Go through the listing below and count each line with the word "Collapse" in it; return only the count.

SOURCE DATA:
● ● ● ● ● ● ●
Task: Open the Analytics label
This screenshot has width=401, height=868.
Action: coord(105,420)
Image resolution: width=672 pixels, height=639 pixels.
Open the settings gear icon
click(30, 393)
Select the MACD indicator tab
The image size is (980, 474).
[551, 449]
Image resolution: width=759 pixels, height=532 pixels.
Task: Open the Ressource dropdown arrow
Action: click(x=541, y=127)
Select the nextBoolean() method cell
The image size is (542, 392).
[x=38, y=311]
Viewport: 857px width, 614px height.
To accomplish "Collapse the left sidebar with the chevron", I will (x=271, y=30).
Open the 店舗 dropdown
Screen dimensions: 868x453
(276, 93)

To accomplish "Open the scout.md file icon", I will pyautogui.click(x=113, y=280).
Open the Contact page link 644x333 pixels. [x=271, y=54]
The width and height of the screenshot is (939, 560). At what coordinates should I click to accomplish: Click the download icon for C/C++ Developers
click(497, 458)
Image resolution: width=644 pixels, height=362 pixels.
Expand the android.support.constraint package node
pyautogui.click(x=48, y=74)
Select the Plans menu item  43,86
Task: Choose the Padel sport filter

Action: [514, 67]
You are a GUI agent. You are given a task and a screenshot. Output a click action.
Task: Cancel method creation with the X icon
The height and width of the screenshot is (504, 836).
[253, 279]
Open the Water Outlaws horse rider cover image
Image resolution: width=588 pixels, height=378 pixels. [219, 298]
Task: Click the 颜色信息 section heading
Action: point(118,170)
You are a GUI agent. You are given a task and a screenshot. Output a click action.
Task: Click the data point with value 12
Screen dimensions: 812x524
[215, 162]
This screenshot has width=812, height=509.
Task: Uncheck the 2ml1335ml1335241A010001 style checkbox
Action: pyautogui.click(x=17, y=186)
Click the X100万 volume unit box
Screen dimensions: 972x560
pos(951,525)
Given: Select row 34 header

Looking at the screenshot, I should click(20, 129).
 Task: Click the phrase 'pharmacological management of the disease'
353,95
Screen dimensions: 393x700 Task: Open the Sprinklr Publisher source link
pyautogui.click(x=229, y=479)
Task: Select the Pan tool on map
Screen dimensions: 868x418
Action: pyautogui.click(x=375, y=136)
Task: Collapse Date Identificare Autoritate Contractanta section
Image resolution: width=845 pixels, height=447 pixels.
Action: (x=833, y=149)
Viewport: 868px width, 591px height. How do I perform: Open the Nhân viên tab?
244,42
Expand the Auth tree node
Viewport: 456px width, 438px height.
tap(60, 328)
● ● ● ● ● ● ●
OUTPUT:
2